What obligations does EU data protection law impose on search engines such as Google vis-à-vis individuals who wish to suppress information about them which is lawfully available online? None according to the Advocate General as Google does not fall within the material scope of data protection law in the context of its role as a provider of free search engine services. In any event, according to the Advocate General, individuals cannot derive a ‘Right to be Forgotten’ from the current data protection rules. These were only some of the issues on which the Court was asked to adjudicate in a preliminary reference from the Spanish Audencia Nacional. Given that only a handful of cases concerning the interpretation of EU data protection rules have appeared on the Court’s docket to date, the Opinion of Advocate General Jääskinen – delivered on 25 June 2013 – was eagerly anticipated.
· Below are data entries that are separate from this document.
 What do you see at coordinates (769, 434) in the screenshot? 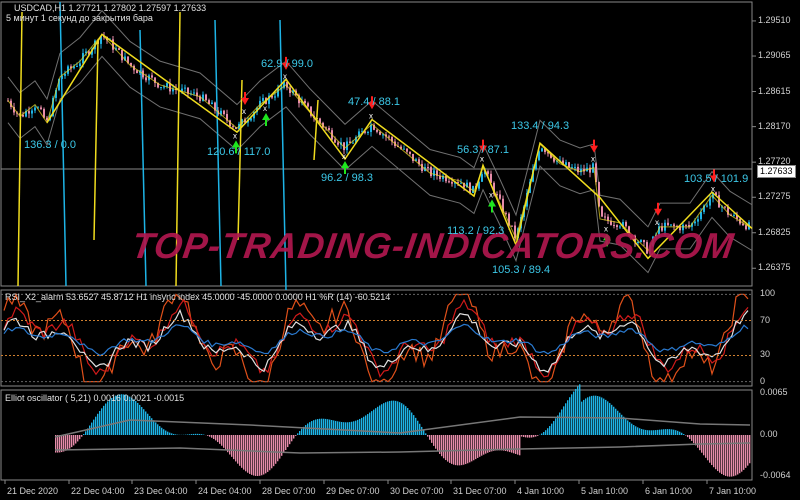
I see `axis-label: 0.00` at bounding box center [769, 434]. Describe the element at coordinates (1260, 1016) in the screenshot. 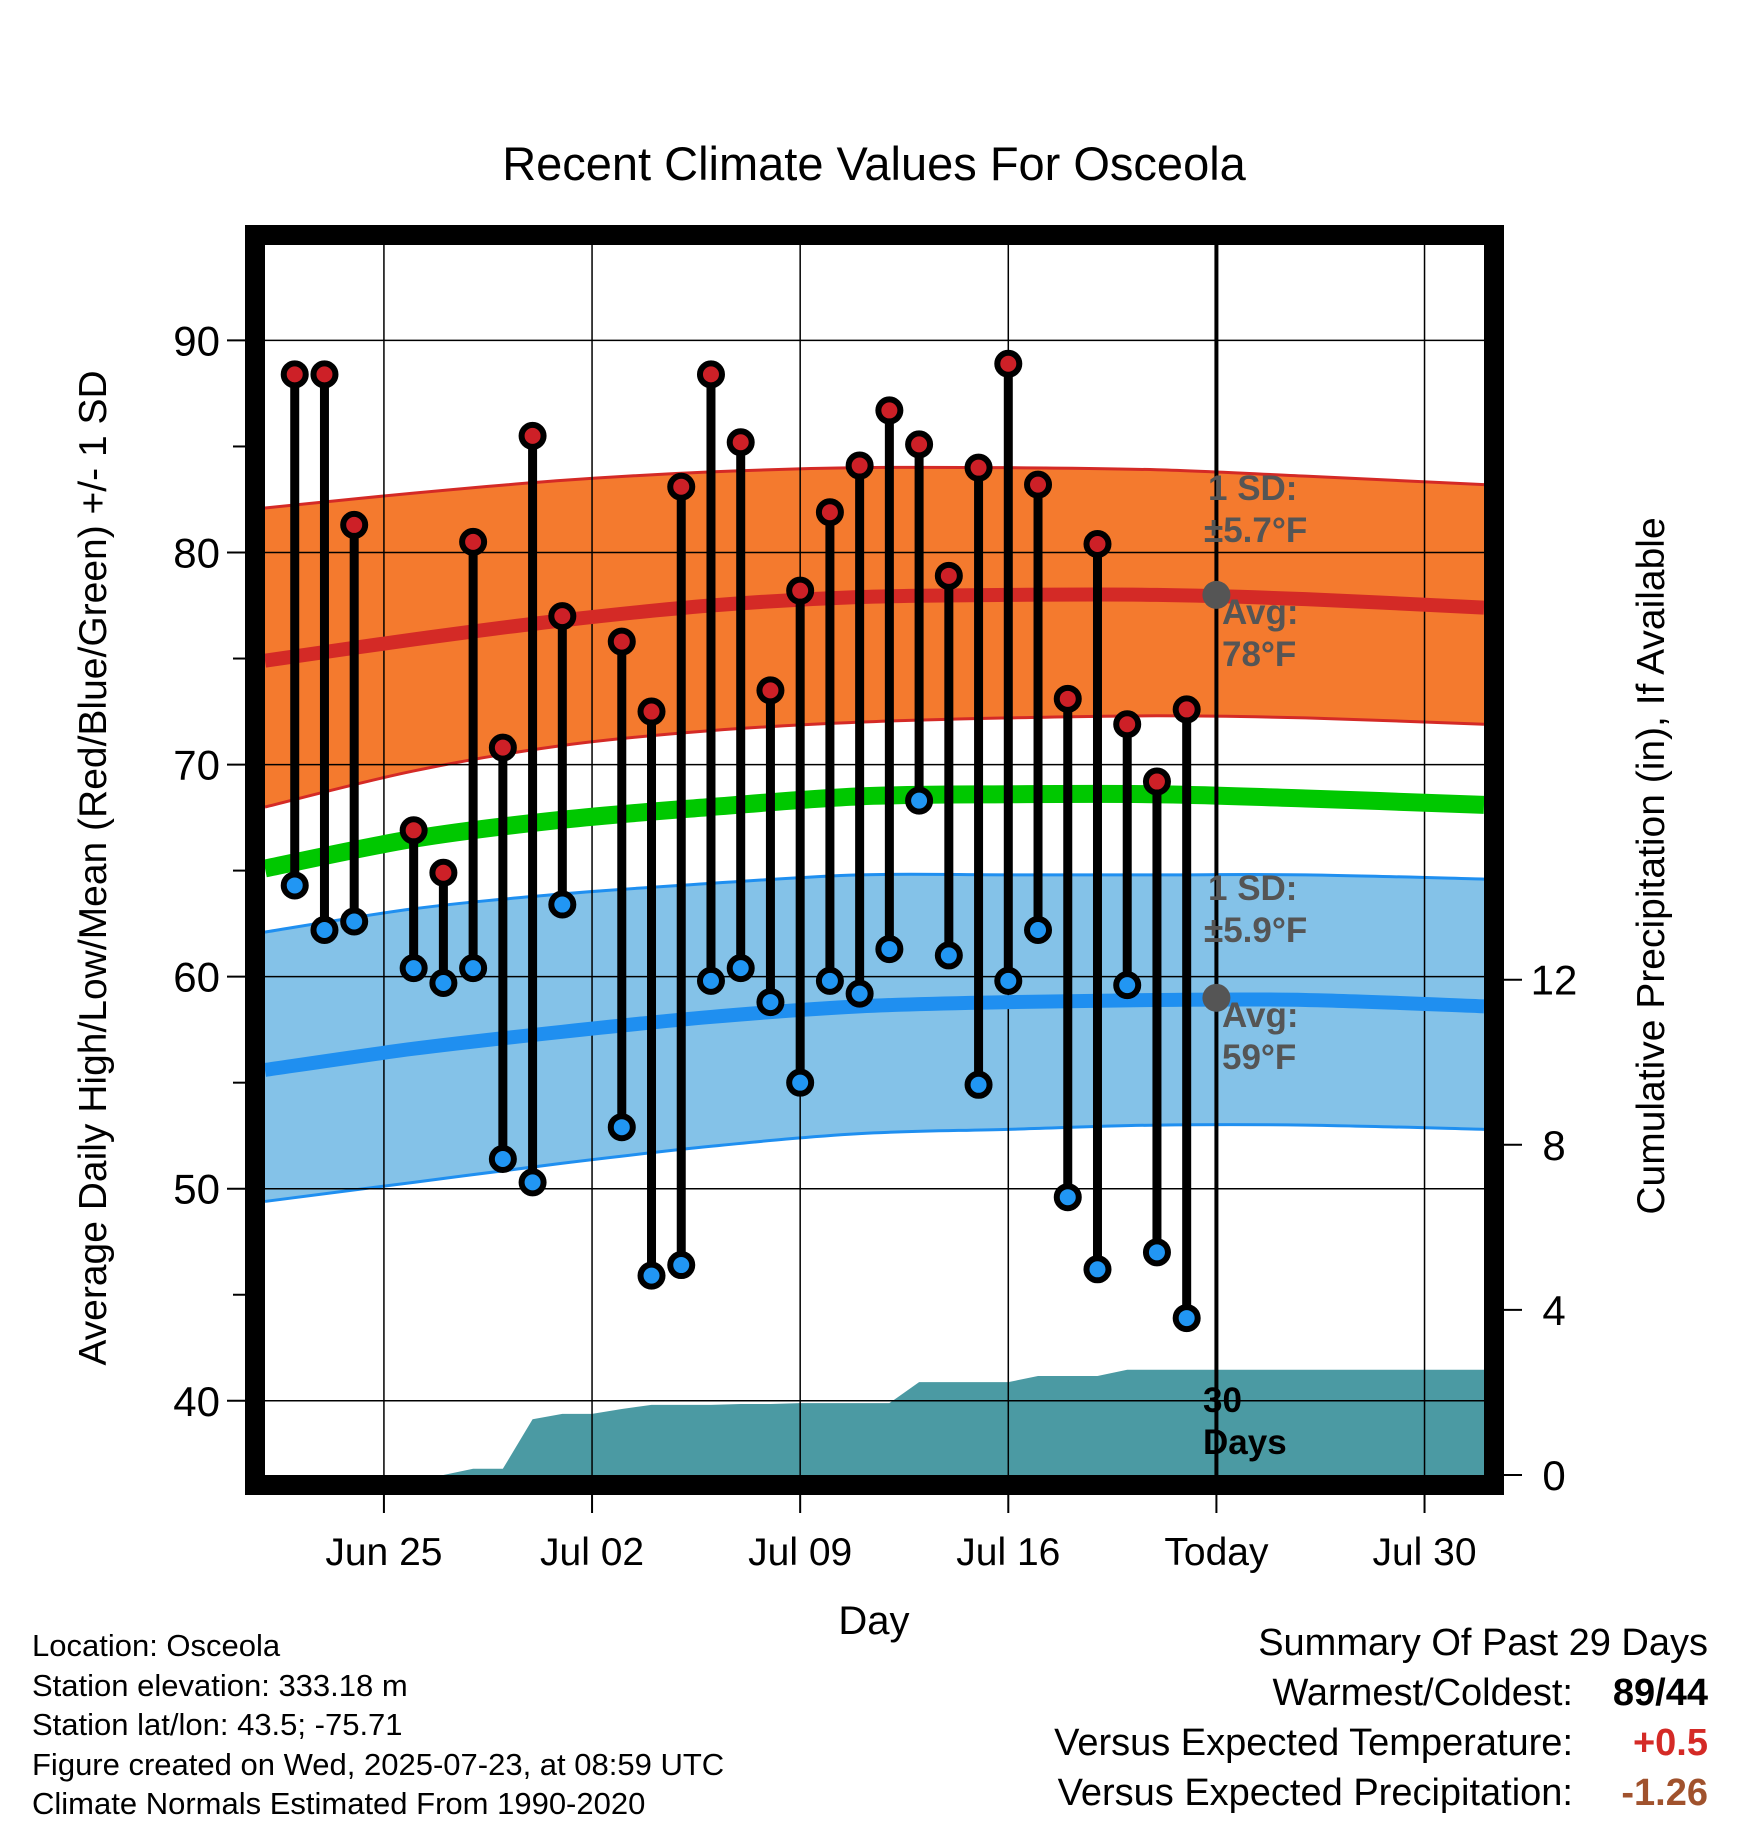

I see `low-avg-label: Avg:` at that location. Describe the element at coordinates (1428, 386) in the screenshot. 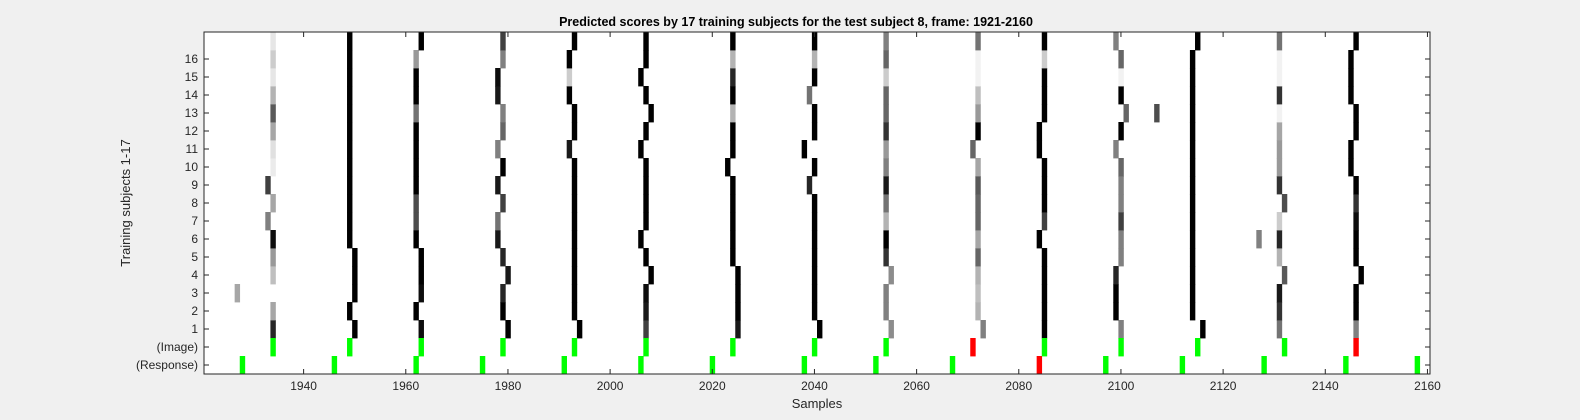

I see `x-tick-label-2160: 2160` at that location.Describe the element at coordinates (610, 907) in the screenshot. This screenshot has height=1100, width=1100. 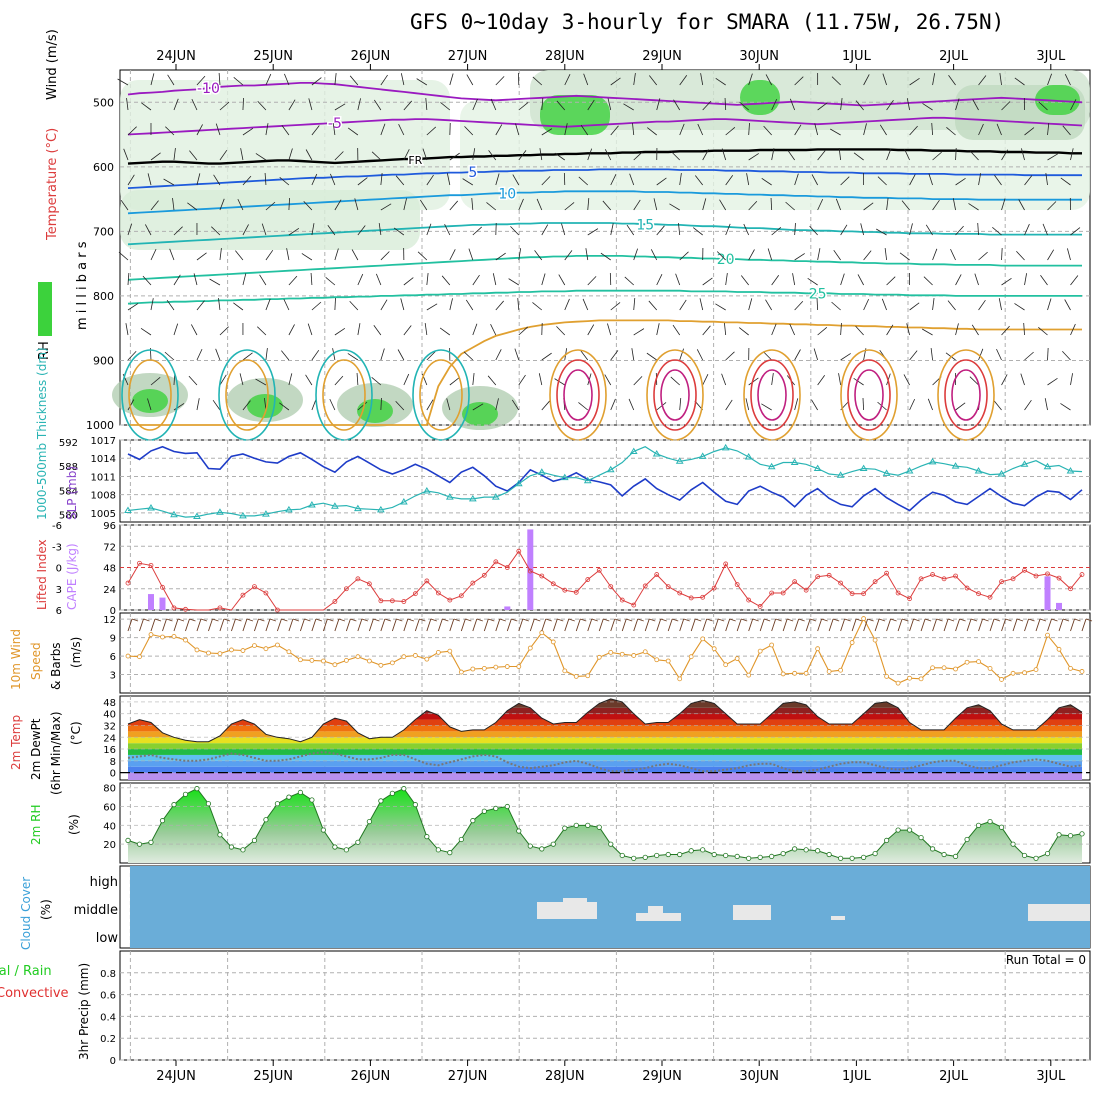
I see `cloud-background` at that location. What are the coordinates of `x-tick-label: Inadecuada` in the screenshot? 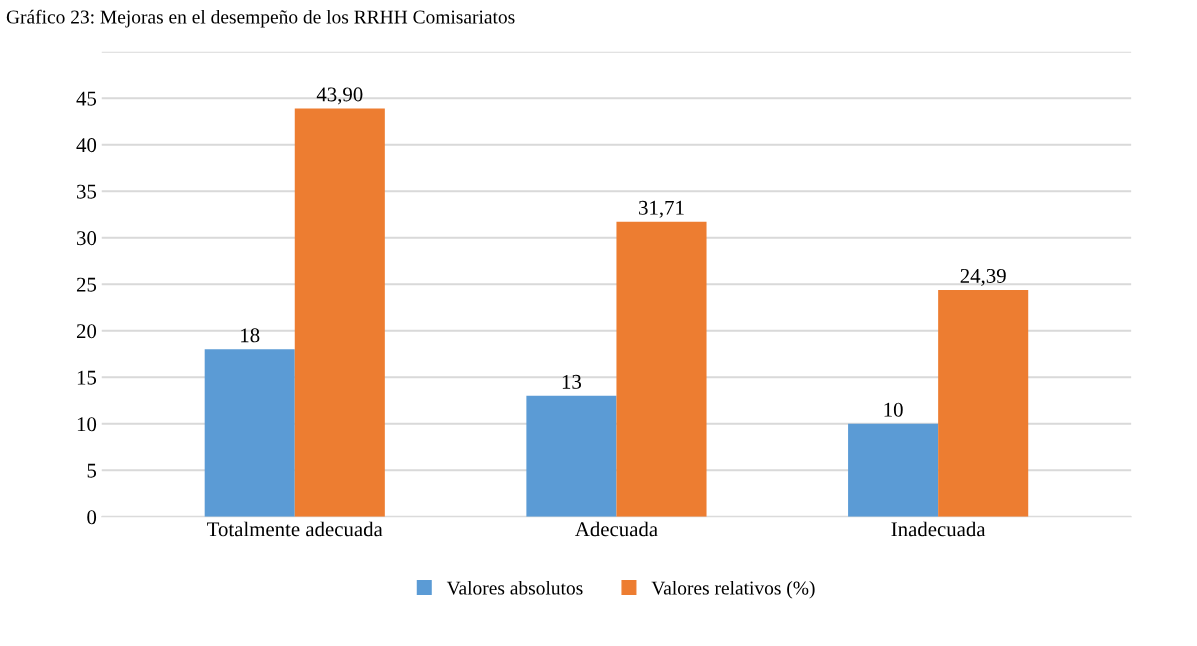 It's located at (938, 529).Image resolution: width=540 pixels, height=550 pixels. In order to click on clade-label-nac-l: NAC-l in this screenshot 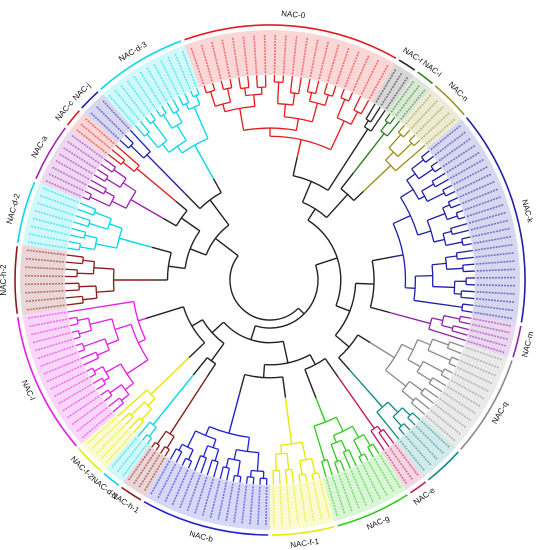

The facts of this case are as follows. In 1998, a newspaper published an article containing details of insolvency proceedings relating to social security debts. The relevant article was later made available online. An individual implicated in these insolvency proceedings asked the newspaper to erase this piece arguing that the proceedings had been concluded and were therefore no longer of relevance. The publisher refused to erase the data on the basis that the Ministry of Labour and Social Affairs had ordered its publication. The individual then redirected his request for erasure to Google Spain asking it to no longer show links to the newspaper in its search results when his name was entered as a search term in the search engine. The individual also addressed a complaint to the Spanish Data Protection Authority (DPA). The DPA rejected the complaint against the newspaper on the grounds that the publication of such data in the press was legally justified. However, the DPA upheld the complaint against Google Spain and Google Inc, requesting that the contested search results be removed from Google’s index of search results. Google sought the annulment of this decision before the Audencia Nacional which stayed the proceedings in order to refer a number of questions to the Court of Justice. The referred questions deal with three primary issues: the territorial application of the EU Data Protection Directive (Directive 95/46 EC), the notion of ‘data controller’ in the context of search engines and the controversial ‘right to be forgotten’.